As the date approaches, the world comes together. In the last two weeks I’ve often felt that we all are being manoeuvred towards that point of collective recollection of what happened ten years earlier. All the media – the Radio, the Television, the Internet, the Magazines, the Newspapers, the Posters – conspire to remind us that ten years have passed. The world changed that day, they all say, so spare a thought.

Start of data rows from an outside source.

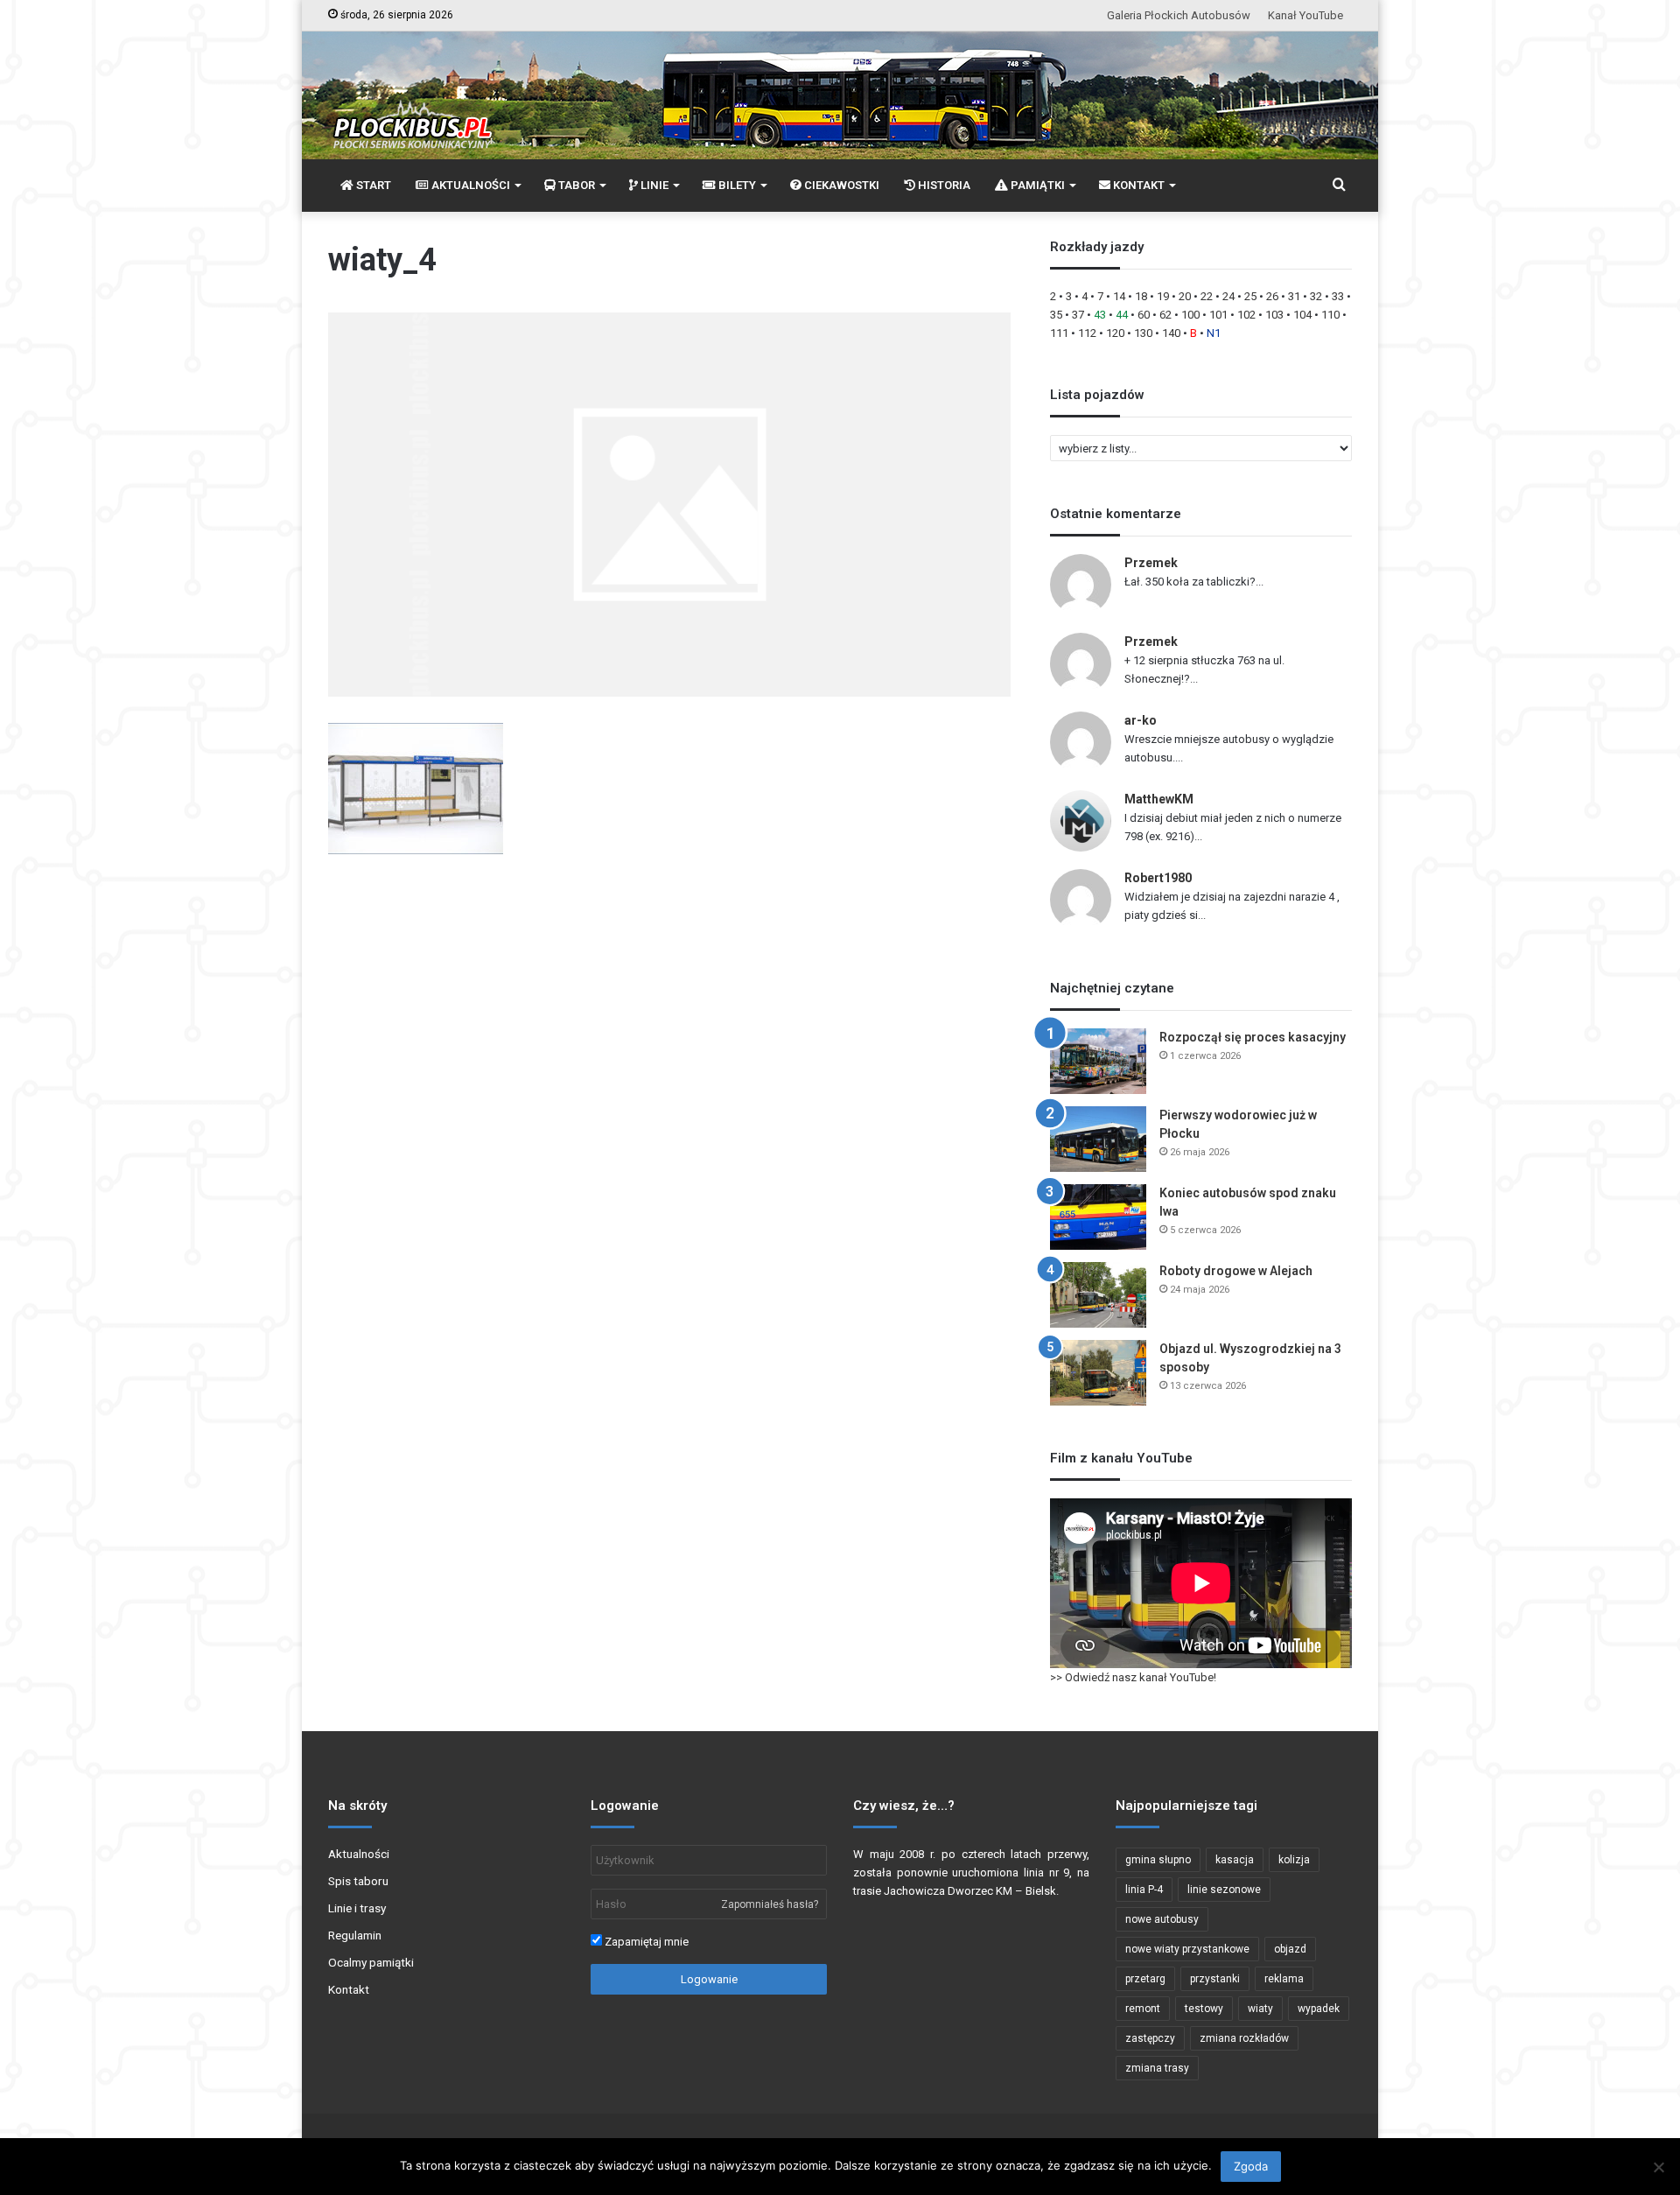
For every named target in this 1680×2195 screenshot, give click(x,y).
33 (1338, 296)
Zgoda (1251, 2166)
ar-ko (1140, 720)
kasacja (1234, 1860)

My world did not change that day. I drove to work, returned earlier than usual, watched news on the television more than usual, and slept. I went to work the rest of the week, and the week after. I bought groceries on the weekends, visited the library to borrow books. Life continued, the weight of daily routine pulling me forward in a well-defined orbit, a cycle I had been following since I arrived in Germany. Occasionally I heard of people losing their jobs, but I did not lose mine. I also heard of people being harassed at airports, bring profiled along racial lines; I was asked to remove my shoes, which I did — it was a price I was willing to pay for the safety of crossing the Atlantic. But as I continued to tell myself that my world hadn’t really changed after 9/11, something entered my life, unbeknownst to me, like an odourless gas that enters a room through the crack beneath a door. I had begun to pay attention to the world, to follow events regularly, at first the ones related to 9/11 and later, broadening my field of vision, other world affairs. My distaste for politics had not decreased, but I could no longer ignore its consequences. The public space had entered my private life.